### YOUR TASK
Reproduce the part of the listing that opens with the line containing "Close the console [Louis-Test] tab" and closes with the line containing "Looking at the screenshot, I should click(204, 204).", including both of those lines. Leave the pictures out of your reproduction.

BEGIN SUPPLIED DATA

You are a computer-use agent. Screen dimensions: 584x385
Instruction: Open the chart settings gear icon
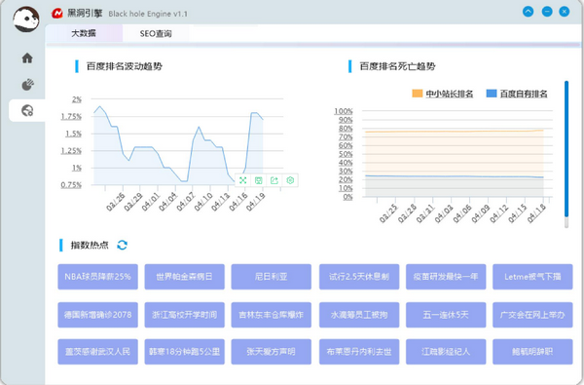[290, 180]
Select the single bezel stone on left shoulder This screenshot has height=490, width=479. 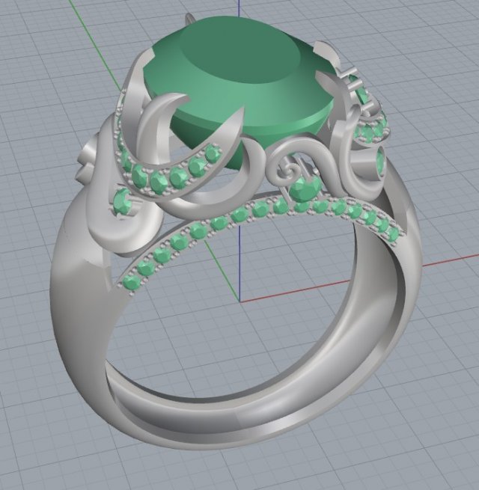coord(120,200)
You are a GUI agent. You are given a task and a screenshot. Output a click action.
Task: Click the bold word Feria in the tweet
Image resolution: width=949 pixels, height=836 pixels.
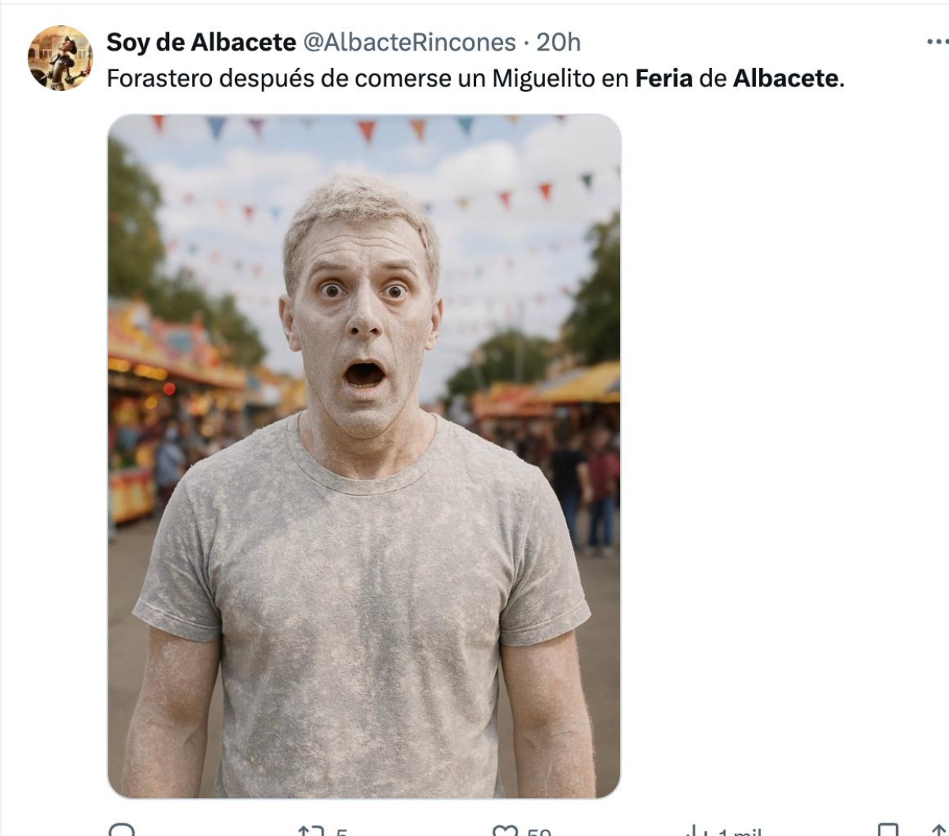(x=664, y=78)
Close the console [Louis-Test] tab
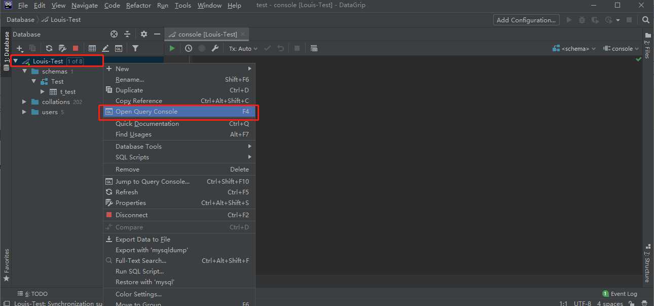The height and width of the screenshot is (306, 654). (244, 34)
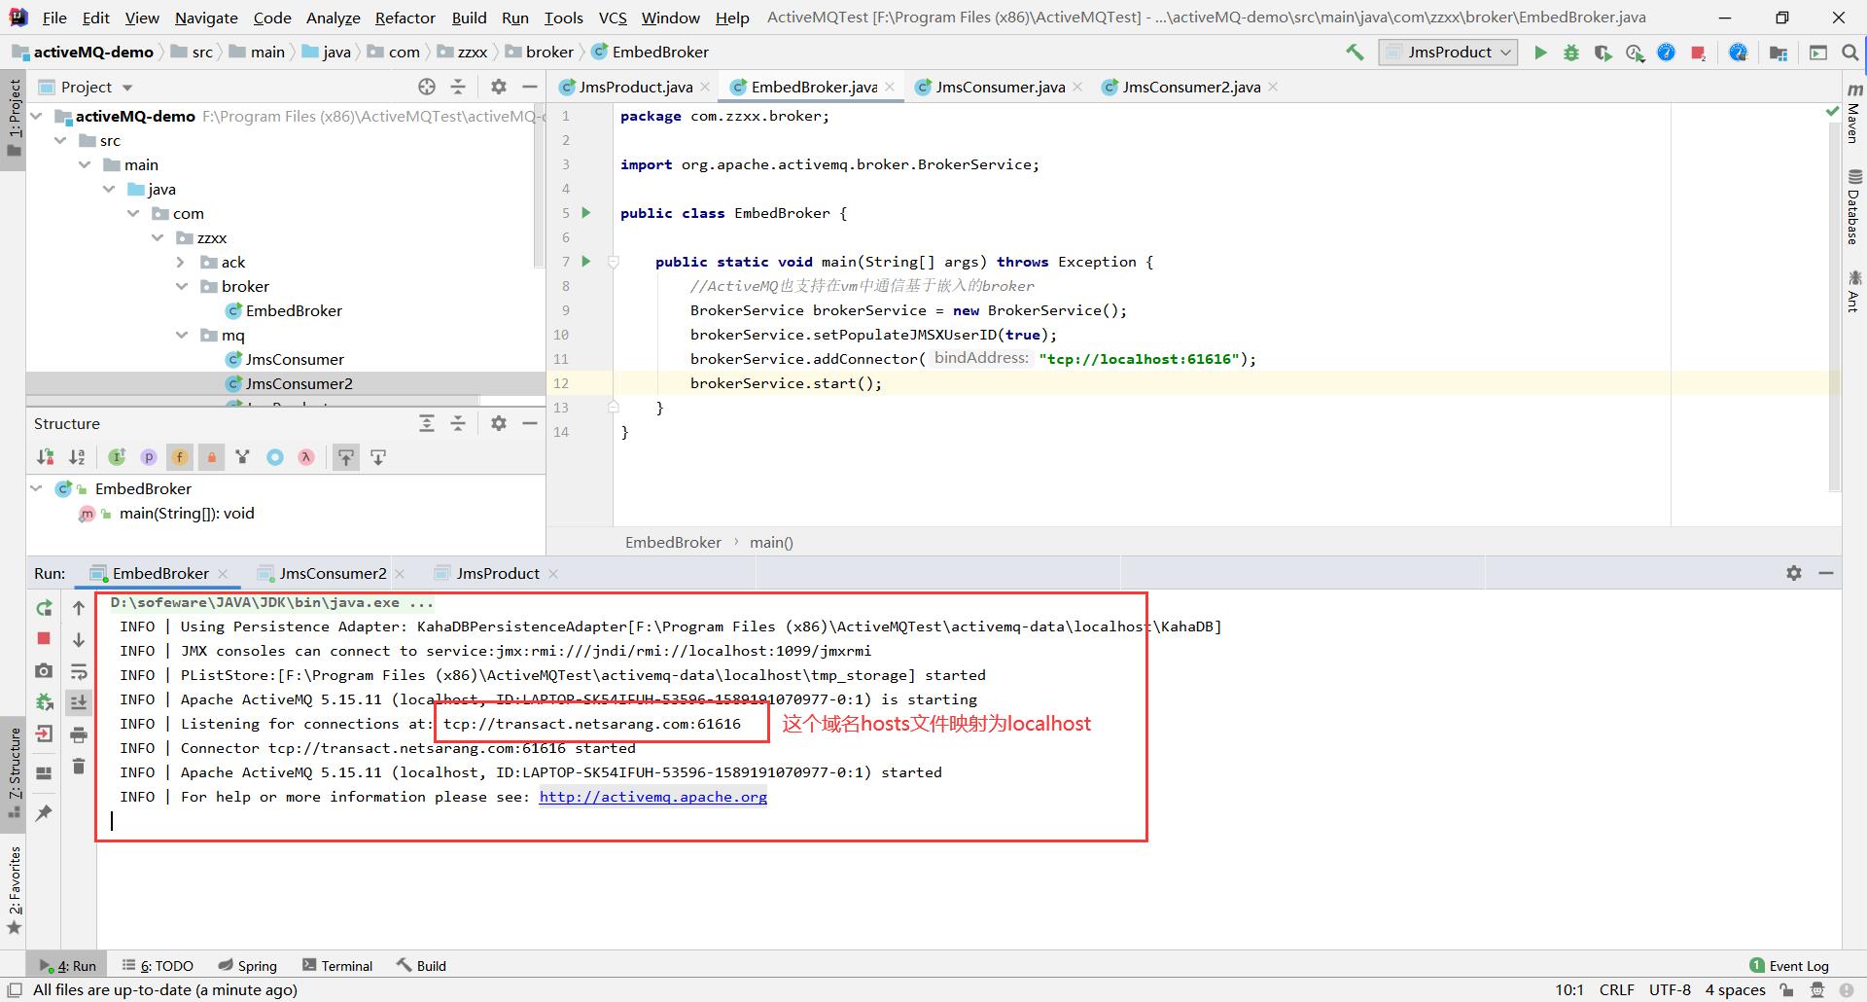The width and height of the screenshot is (1867, 1002).
Task: Click the Print icon in Run console
Action: [79, 734]
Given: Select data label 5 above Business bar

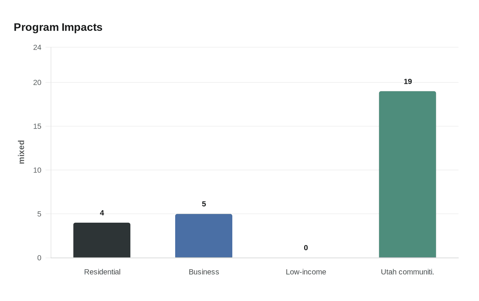Looking at the screenshot, I should click(204, 204).
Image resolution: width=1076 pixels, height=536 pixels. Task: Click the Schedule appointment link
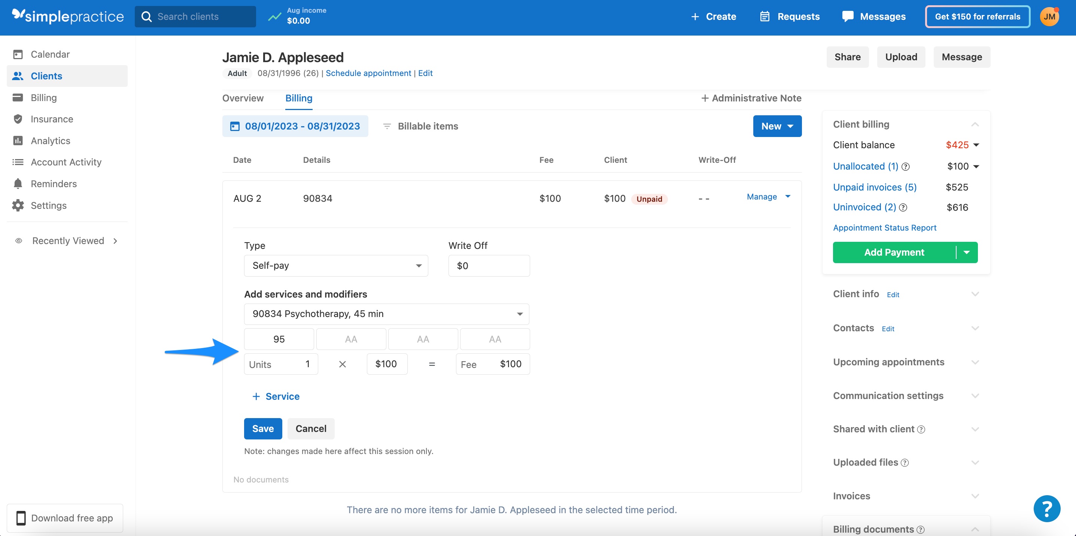(368, 73)
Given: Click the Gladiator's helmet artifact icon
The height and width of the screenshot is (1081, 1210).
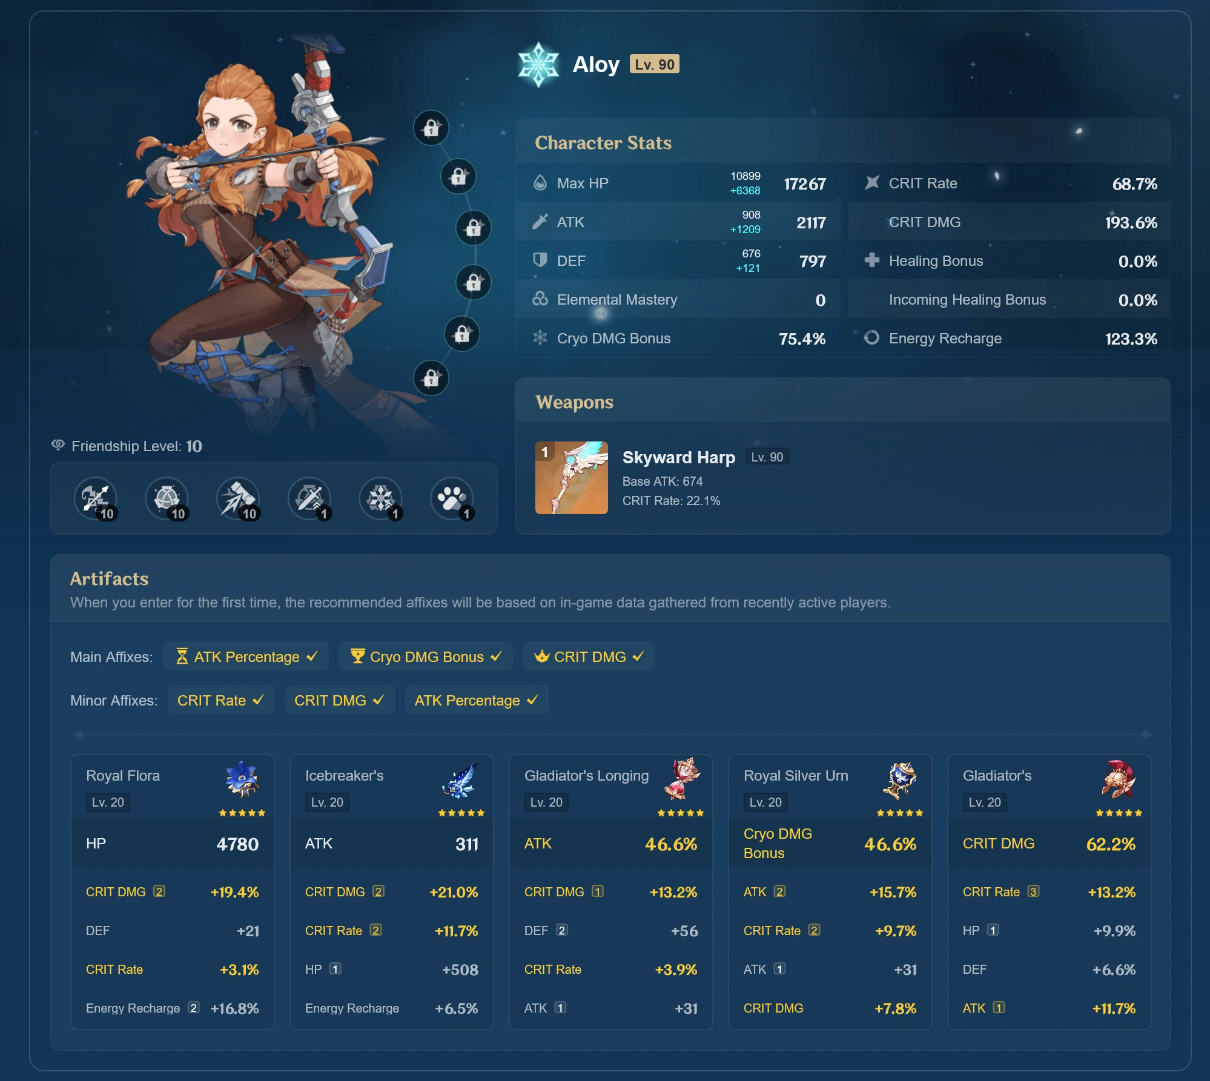Looking at the screenshot, I should [x=1119, y=779].
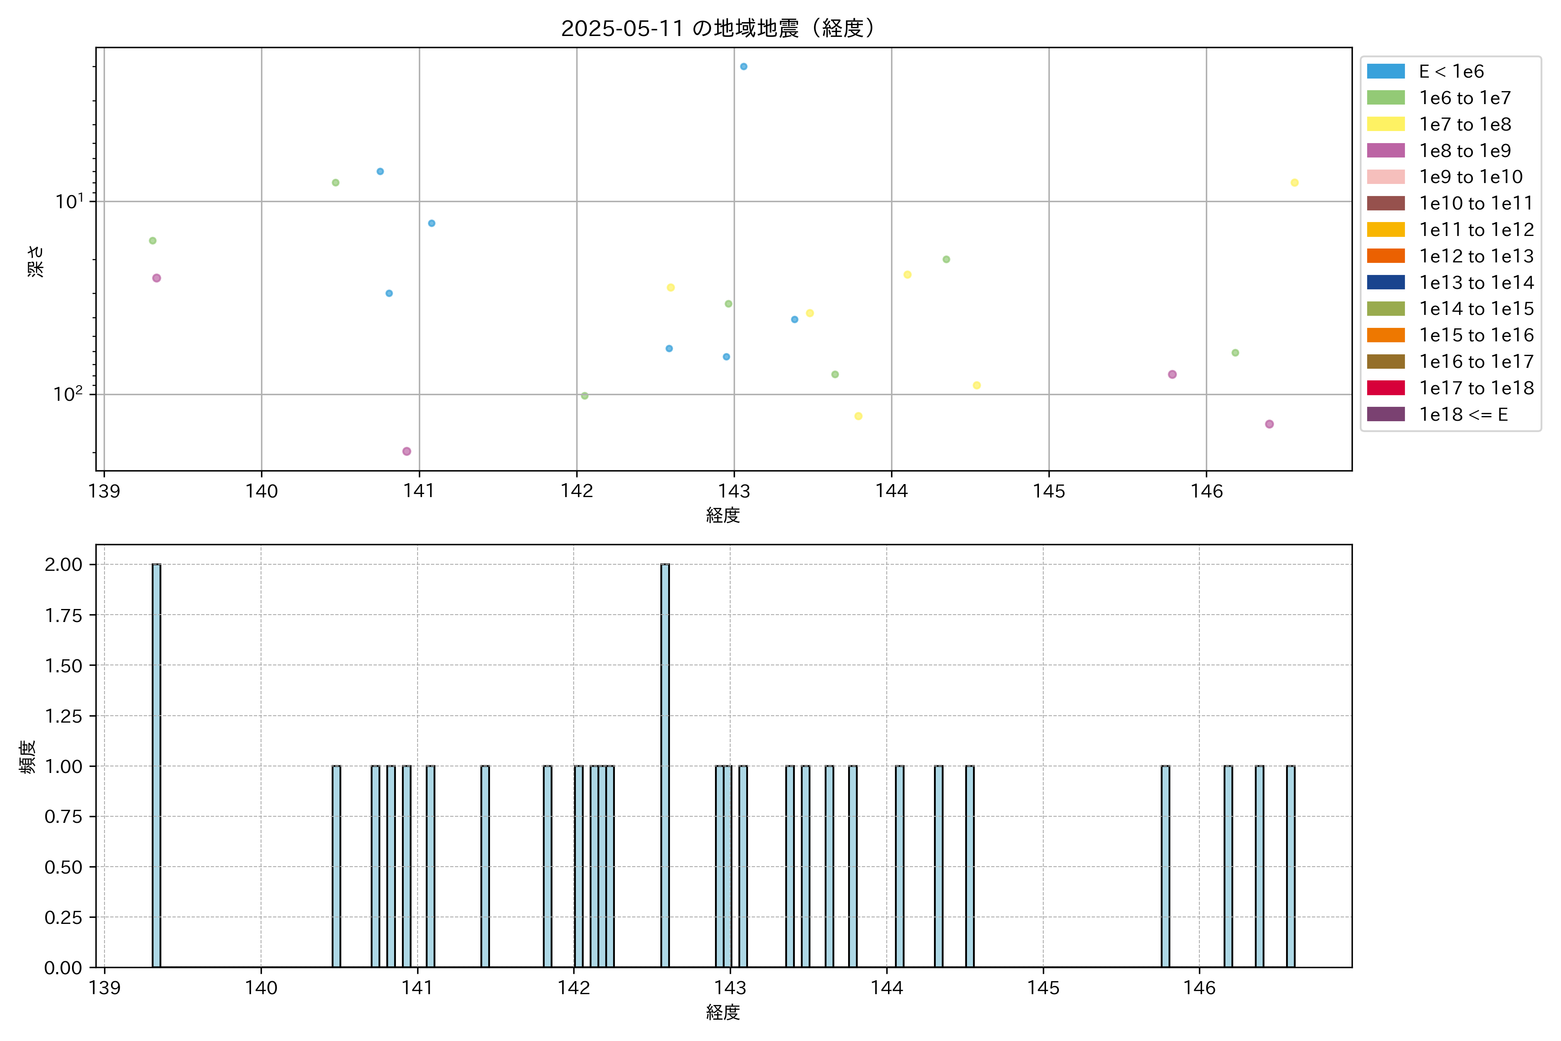Click the height-2 histogram bar near longitude 142.6
1561x1041 pixels.
(x=665, y=765)
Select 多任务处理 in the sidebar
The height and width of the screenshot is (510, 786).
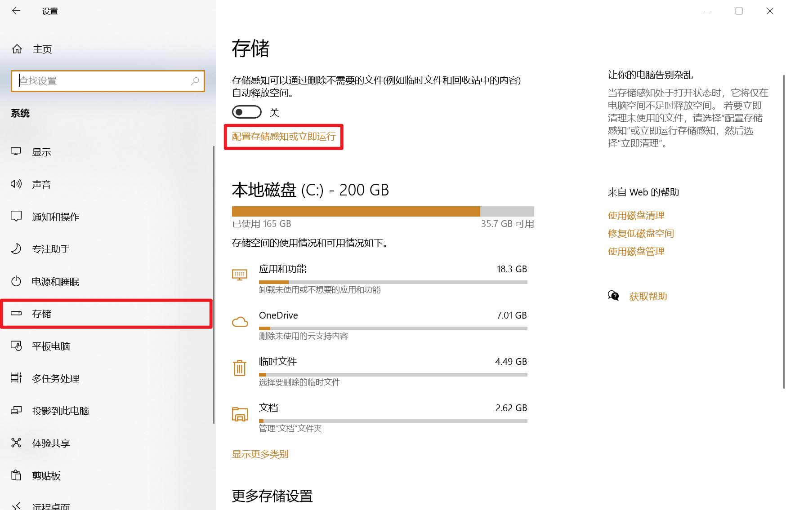[16, 378]
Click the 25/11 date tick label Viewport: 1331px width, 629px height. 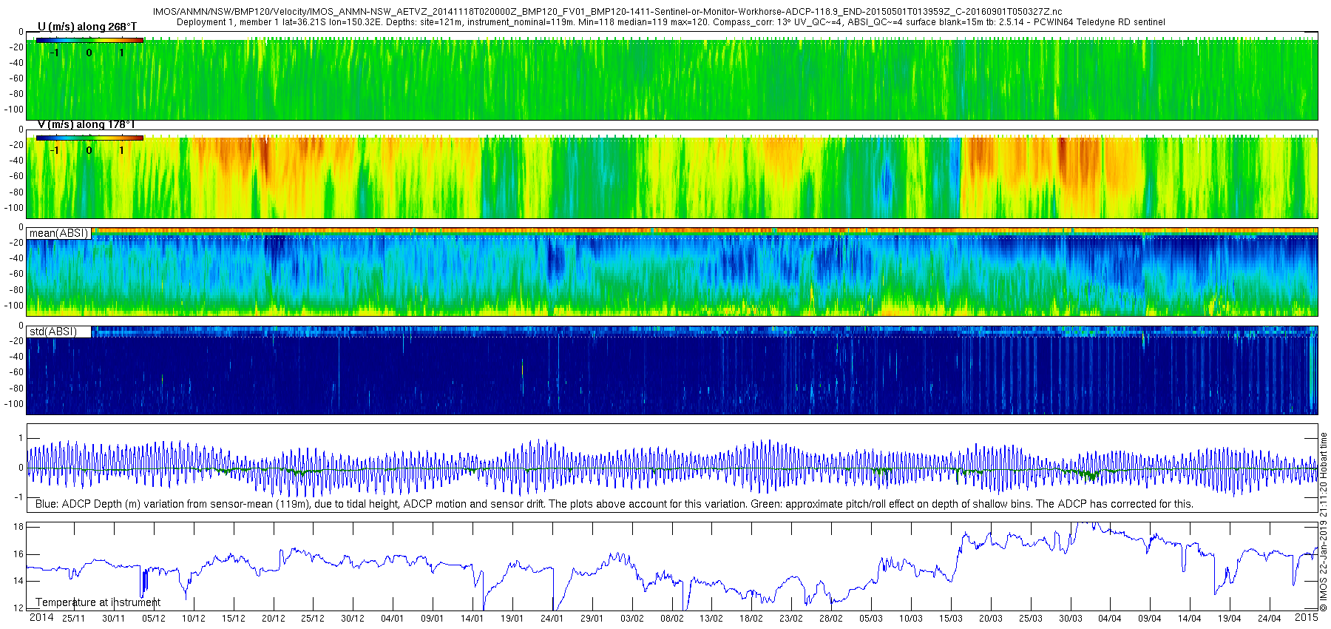(73, 619)
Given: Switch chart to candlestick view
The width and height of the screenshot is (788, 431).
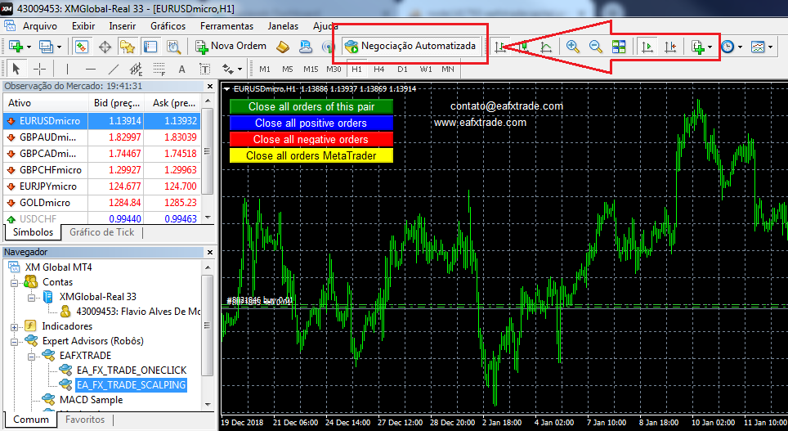Looking at the screenshot, I should (x=524, y=47).
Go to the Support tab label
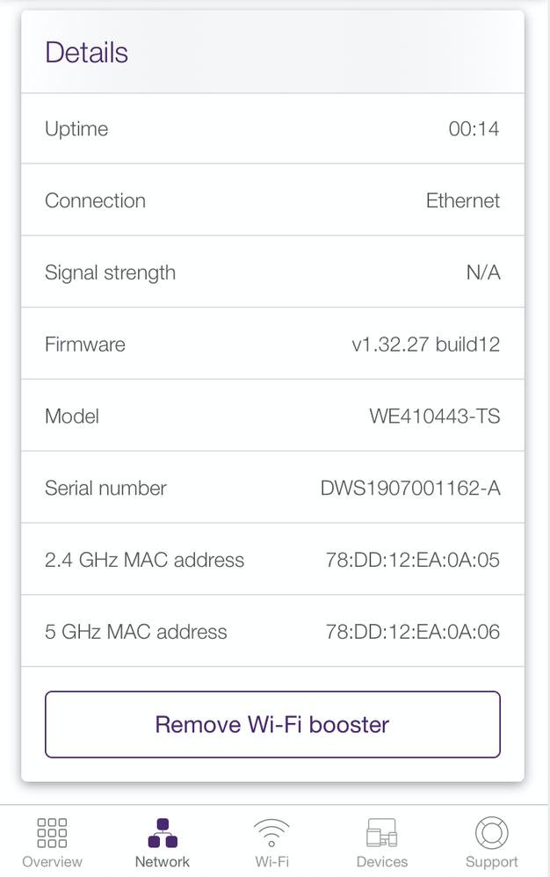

END SUPPLIED DATA

### TASK OUTPUT
Close the console [Louis-Test] tab
The height and width of the screenshot is (306, 654). (244, 34)
The width and height of the screenshot is (1867, 1002).
Task: Click the Print icon in Run console
Action: [79, 734]
Given: Select data label 5 above Business bar

Looking at the screenshot, I should click(204, 204).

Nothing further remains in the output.